**Records supplied:**
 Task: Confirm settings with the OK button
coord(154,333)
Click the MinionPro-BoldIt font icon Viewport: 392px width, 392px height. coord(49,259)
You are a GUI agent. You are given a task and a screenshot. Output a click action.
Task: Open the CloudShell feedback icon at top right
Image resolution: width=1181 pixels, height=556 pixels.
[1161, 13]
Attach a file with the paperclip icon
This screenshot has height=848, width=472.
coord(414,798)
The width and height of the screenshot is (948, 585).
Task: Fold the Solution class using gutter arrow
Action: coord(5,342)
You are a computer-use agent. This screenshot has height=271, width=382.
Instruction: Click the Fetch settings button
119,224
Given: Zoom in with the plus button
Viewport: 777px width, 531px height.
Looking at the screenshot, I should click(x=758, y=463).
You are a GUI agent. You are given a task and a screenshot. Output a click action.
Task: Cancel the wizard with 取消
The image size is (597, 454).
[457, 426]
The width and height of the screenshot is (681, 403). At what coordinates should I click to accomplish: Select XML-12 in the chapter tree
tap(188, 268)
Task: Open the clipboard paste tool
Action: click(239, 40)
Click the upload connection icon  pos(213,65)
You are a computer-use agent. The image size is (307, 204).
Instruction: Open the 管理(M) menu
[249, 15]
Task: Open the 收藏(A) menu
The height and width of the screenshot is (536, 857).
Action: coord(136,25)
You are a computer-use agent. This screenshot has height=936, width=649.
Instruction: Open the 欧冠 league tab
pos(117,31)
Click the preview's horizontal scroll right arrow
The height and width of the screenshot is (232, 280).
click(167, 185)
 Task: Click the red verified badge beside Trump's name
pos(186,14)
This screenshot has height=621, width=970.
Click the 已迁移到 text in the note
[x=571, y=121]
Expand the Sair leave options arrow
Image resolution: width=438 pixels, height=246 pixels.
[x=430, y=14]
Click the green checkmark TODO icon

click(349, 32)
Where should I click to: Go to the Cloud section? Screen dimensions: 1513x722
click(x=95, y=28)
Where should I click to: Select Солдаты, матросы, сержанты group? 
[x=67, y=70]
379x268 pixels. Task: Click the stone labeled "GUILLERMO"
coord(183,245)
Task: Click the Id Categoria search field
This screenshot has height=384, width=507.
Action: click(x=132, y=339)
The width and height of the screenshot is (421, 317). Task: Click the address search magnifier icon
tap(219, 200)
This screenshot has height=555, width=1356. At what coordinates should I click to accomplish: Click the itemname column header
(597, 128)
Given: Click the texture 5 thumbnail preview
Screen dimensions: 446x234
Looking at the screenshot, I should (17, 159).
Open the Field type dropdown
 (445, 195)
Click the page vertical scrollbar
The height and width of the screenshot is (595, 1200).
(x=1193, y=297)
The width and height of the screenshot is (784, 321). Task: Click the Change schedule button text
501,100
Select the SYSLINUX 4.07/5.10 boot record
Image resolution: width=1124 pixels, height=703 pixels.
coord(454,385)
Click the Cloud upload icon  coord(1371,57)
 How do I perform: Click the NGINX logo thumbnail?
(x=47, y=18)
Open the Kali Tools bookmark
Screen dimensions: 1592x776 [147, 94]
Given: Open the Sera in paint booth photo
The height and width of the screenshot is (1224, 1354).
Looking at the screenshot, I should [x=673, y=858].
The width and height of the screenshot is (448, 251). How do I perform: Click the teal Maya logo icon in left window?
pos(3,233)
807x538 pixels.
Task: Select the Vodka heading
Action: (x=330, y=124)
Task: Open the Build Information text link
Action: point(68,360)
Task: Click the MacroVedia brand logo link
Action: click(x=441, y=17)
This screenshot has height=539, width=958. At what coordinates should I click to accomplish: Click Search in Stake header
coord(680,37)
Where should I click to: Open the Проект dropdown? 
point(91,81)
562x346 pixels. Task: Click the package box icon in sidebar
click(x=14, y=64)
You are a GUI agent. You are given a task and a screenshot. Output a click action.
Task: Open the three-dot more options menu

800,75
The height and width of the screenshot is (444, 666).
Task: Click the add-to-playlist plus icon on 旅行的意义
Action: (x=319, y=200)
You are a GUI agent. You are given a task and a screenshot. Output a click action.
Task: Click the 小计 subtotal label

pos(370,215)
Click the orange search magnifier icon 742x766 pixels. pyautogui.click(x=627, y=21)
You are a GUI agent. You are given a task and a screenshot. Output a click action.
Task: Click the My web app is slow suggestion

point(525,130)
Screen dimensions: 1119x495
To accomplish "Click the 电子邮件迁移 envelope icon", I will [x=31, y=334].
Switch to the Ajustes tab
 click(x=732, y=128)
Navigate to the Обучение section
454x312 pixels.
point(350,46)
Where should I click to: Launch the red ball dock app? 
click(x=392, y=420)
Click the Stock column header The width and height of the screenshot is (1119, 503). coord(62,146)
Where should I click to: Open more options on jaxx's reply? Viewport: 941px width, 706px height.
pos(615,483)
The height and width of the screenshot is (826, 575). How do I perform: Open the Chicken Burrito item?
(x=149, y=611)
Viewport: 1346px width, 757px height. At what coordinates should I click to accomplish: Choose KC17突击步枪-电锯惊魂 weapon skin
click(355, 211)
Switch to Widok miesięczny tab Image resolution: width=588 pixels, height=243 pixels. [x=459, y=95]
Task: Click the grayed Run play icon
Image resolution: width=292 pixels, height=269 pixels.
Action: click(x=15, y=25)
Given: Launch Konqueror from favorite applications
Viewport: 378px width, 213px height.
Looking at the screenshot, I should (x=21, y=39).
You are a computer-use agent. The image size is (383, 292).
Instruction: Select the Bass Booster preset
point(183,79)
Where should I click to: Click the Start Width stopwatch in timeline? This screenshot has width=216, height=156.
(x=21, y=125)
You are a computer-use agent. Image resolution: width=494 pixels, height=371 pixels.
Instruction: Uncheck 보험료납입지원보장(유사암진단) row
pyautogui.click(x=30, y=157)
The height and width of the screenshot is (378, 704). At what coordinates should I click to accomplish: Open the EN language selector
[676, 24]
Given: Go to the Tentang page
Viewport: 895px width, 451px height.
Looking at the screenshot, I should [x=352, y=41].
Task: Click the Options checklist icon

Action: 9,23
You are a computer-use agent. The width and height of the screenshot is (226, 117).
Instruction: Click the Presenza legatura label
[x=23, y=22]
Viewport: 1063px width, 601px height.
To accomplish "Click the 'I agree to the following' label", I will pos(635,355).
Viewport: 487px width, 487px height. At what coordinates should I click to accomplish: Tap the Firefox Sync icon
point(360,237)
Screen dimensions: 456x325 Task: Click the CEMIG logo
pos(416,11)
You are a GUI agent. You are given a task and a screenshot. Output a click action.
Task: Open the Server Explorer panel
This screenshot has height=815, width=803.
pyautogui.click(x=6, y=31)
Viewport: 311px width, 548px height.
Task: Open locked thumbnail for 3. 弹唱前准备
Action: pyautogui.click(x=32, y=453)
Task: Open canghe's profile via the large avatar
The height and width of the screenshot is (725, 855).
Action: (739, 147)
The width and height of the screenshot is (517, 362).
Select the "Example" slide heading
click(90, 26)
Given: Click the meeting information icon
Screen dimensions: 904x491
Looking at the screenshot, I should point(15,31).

**Your goal:** For this listing, copy out every line that includes the word "upload".

**Answer to this exercise:**
Click the upload connection icon  pos(213,65)
Click the Cloud upload icon  coord(1371,57)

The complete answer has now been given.